[Source data]
◇ ◇ ◇ ◇ ◇ ◇ ◇

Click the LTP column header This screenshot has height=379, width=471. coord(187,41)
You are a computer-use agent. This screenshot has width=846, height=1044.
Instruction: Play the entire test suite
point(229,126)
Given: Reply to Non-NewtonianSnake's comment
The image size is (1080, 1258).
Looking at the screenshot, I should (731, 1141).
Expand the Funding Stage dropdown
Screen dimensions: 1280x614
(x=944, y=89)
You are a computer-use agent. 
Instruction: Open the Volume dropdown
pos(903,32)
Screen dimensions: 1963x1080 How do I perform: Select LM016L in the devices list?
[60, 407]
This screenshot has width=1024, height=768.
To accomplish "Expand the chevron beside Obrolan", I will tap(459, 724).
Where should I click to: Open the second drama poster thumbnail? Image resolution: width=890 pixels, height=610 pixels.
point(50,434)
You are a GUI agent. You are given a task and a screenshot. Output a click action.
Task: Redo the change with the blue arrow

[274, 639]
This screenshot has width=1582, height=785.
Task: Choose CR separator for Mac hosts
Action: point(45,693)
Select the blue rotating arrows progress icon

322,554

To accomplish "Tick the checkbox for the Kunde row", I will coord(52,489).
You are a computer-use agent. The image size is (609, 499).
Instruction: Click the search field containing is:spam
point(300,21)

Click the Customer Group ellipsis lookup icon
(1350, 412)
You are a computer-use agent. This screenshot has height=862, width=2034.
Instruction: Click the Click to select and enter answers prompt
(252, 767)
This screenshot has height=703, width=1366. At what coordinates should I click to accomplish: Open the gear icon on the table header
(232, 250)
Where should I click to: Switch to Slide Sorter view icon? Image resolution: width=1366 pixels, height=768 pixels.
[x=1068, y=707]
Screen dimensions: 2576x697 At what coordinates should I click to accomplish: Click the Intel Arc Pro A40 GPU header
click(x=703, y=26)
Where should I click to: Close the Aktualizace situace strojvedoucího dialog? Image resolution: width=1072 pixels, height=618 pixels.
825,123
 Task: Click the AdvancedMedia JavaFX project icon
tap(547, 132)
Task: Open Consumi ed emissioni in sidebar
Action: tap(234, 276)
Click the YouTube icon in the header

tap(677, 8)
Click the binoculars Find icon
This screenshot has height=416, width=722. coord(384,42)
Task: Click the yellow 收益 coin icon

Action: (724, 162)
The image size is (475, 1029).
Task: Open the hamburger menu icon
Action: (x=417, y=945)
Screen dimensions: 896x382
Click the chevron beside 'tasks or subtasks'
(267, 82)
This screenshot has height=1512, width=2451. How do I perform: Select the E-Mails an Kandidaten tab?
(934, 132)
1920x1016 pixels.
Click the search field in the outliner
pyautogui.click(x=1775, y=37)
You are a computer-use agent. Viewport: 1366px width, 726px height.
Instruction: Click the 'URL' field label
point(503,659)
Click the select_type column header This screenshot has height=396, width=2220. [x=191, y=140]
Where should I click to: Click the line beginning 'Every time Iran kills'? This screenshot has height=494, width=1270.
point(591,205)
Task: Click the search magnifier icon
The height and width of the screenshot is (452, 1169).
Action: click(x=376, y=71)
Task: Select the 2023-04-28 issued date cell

◇ ◇ ◇ ◇ ◇ ◇ ◇

Exercise task: Rewrite every item above, swapping "Instruction" for "Command" and leaving everything else unchanged.

Task answer:
Click the LTP column header This screenshot has height=379, width=471. coord(187,41)
You are a computer-use agent. This screenshot has width=846, height=1044.
Command: Play the entire test suite
point(229,126)
Given: Reply to Non-NewtonianSnake's comment
The image size is (1080, 1258).
Looking at the screenshot, I should (731, 1141).
Expand the Funding Stage dropdown
Screen dimensions: 1280x614
(x=944, y=89)
You are a computer-use agent. 
Command: Open the Volume dropdown
pos(903,32)
Screen dimensions: 1963x1080 How do I perform: Select LM016L in the devices list?
[60, 407]
This screenshot has width=1024, height=768.
To accomplish "Expand the chevron beside Obrolan", I will tap(459, 724).
Where should I click to: Open the second drama poster thumbnail? Image resolution: width=890 pixels, height=610 pixels.
point(50,434)
You are a GUI agent. You are given a task and a screenshot. Output a click action.
Task: Redo the change with the blue arrow

[274, 639]
This screenshot has width=1582, height=785.
Task: Choose CR separator for Mac hosts
Action: point(45,693)
Select the blue rotating arrows progress icon

322,554

To accomplish "Tick the checkbox for the Kunde row", I will coord(52,489).
You are a computer-use agent. The image size is (609, 499).
Command: Click the search field containing is:spam
point(300,21)

Click the Customer Group ellipsis lookup icon
(1350, 412)
You are a computer-use agent. This screenshot has height=862, width=2034.
Command: Click the Click to select and enter answers prompt
(252, 767)
This screenshot has height=703, width=1366. At what coordinates should I click to accomplish: Open the gear icon on the table header
(232, 250)
Where should I click to: Switch to Slide Sorter view icon? Image resolution: width=1366 pixels, height=768 pixels.
[x=1068, y=707]
Screen dimensions: 2576x697 At what coordinates should I click to accomplish: Click the Intel Arc Pro A40 GPU header
click(x=703, y=26)
Where should I click to: Close the Aktualizace situace strojvedoucího dialog? Image resolution: width=1072 pixels, height=618 pixels.
825,123
 Task: Click the AdvancedMedia JavaFX project icon
tap(547, 132)
Task: Open Consumi ed emissioni in sidebar
Action: tap(234, 276)
Click the YouTube icon in the header

tap(677, 8)
Click the binoculars Find icon
This screenshot has height=416, width=722. coord(384,42)
Task: Click the yellow 收益 coin icon

Action: (724, 162)
The image size is (475, 1029).
Task: Open the hamburger menu icon
Action: (x=417, y=945)
Screen dimensions: 896x382
Click the chevron beside 'tasks or subtasks'
(267, 82)
This screenshot has height=1512, width=2451. How do I perform: Select the E-Mails an Kandidaten tab?
(934, 132)
1920x1016 pixels.
Click the search field in the outliner
pyautogui.click(x=1775, y=37)
You are a computer-use agent. Viewport: 1366px width, 726px height.
Command: Click the 'URL' field label
point(503,659)
Click the select_type column header This screenshot has height=396, width=2220. [x=191, y=140]
Where should I click to: Click the line beginning 'Every time Iran kills'? This screenshot has height=494, width=1270.
point(591,205)
Task: Click the search magnifier icon
The height and width of the screenshot is (452, 1169).
Action: click(x=376, y=71)
Task: Select the 2023-04-28 issued date cell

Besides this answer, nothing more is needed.